Sitting in Edinburgh, with the castle behind him, Scottish star Kevin McKidd reveals that he’s among the first to feel the Brave effect. Now best known for Grey’s Anatomy and HBO’s Rome, McKidd broke through in Trainspotting, Danny Boyle’s modern classic, a film about heroin and psychopaths that was never likely to bring too many people to visit its violent and sometimes nihilistic vision of Scotland. But McKidd’s latest project with Disney-Pixar is a very different bucket of heather.
“I think that’s a good sign,” he smiles. “That’s what Disney are wanting to hear – 10-year-old girls are nagging and dragging their parents to Scotland.”
These sentiments are echoed by Brave’s star and fellow Trainspotting alumnus, Kelly Macdonald. Now living in New York with husband Dougie Payne (bassist of Scottish band Travis) and her four-year-old son, Freddie, Macdonald says the film is so effective that it made her homesick.
“It’s kind of like the concentrated version of Scotland,” she adds. “They’ve got all the best bits. There’s not nearly enough rain for it to be authentic, but you can’t help but swell with a bit of pride when you see it. I feel glad I’m from a place that could inspire such a beautiful film.”
As the opening scenes sweep over craggy peaks, lush valleys, lochs and castles in glorious 3D, it’s immediately clear that Scotland is the biggest star in the latest film from the animation geniuses at Disney-Pixar. A historical epic steeped in myth and featuring Pixar’s first ever female lead – the feisty, arrow-wielding and decidedly unprincessy princess Merida – Brave is expected to turn millions of little girls worldwide into cheerleaders for Scottish tourism and thus bring in £140m to the country’s economy.

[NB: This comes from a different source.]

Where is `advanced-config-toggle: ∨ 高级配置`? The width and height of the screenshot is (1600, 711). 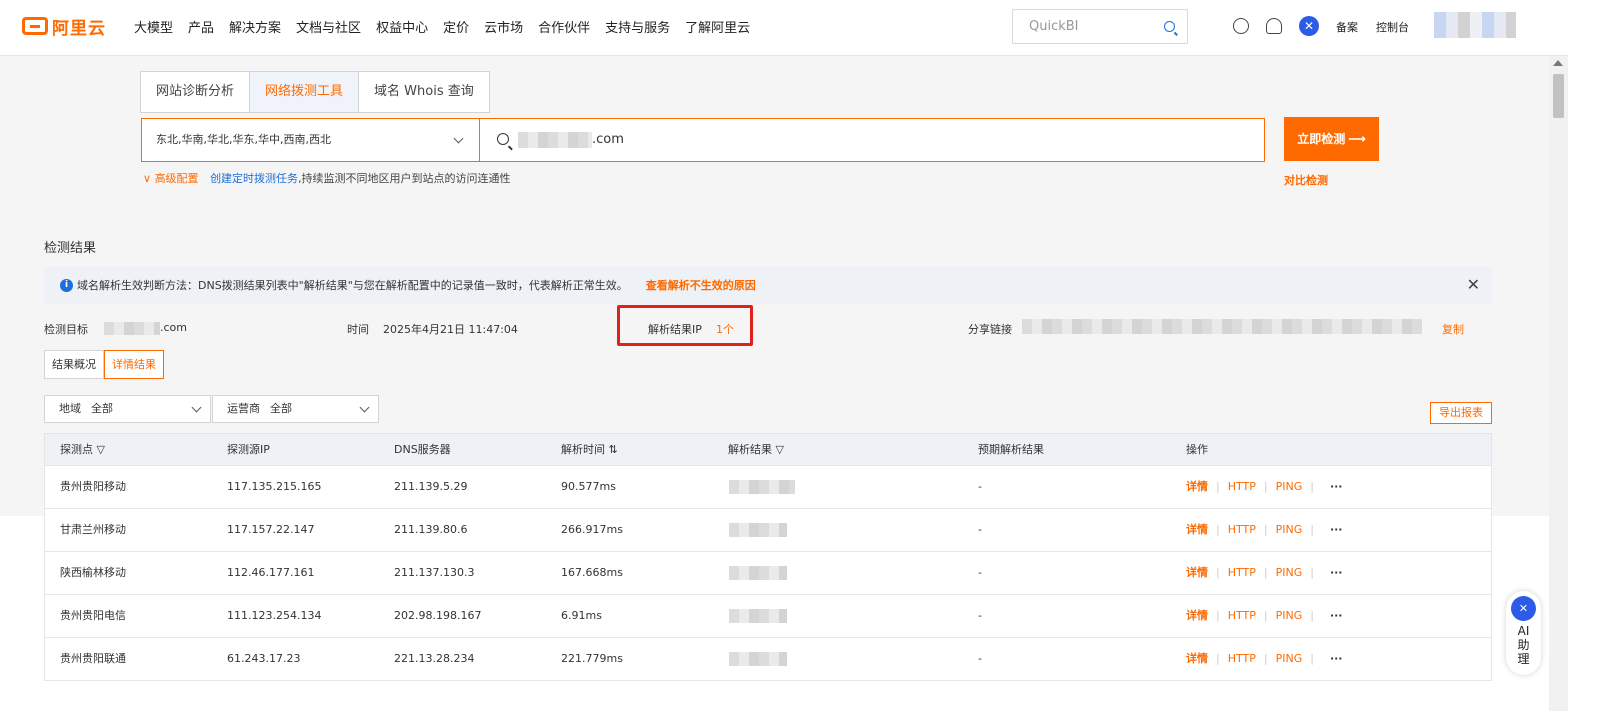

Debuting in the US with a £42.8m opening weekend, the film is the 13th consecutive number one for the animation studio, continuing the remarkable world-beating success of the guys behind Toy Story, Monsters, Inc., Up, WALL-E and Finding Nemo.
From its base in Emeryville, California, Pixar has woven the dreams of a generation, but to capture the heather and will-o’-the-wisps they had to decamp from San Francisco Bay and get among the Scottish landscape and people. Over two trips in 2006 and 2007, teams of filmmakers, story artists, editors and designers descended on Scotland to attend Highland Games, sketch landscapes, sample tartans and whisky, and garner character ideas from the people they met along the way.
To keep things authentic, the Pixar team assembled a cast packed with top Scottish talent – Boardwalk Empire star Macdonald breathes life into the flame-haired heroine Merida, while Billy Connolly plays her dad, and Craig Ferguson, Robbie Coltrane and Kevin McKidd provide the voices for a trio of quarrelsome clan leaders. Unlike previous Scottish-set favourites Braveheart, which starred an Australian turned naturalised American, or Rob Roy, which got a Northern Irishman, Brave has an authentic voice, especially as the cast members were allowed to improvise and add in the odd bit of Scottish slang.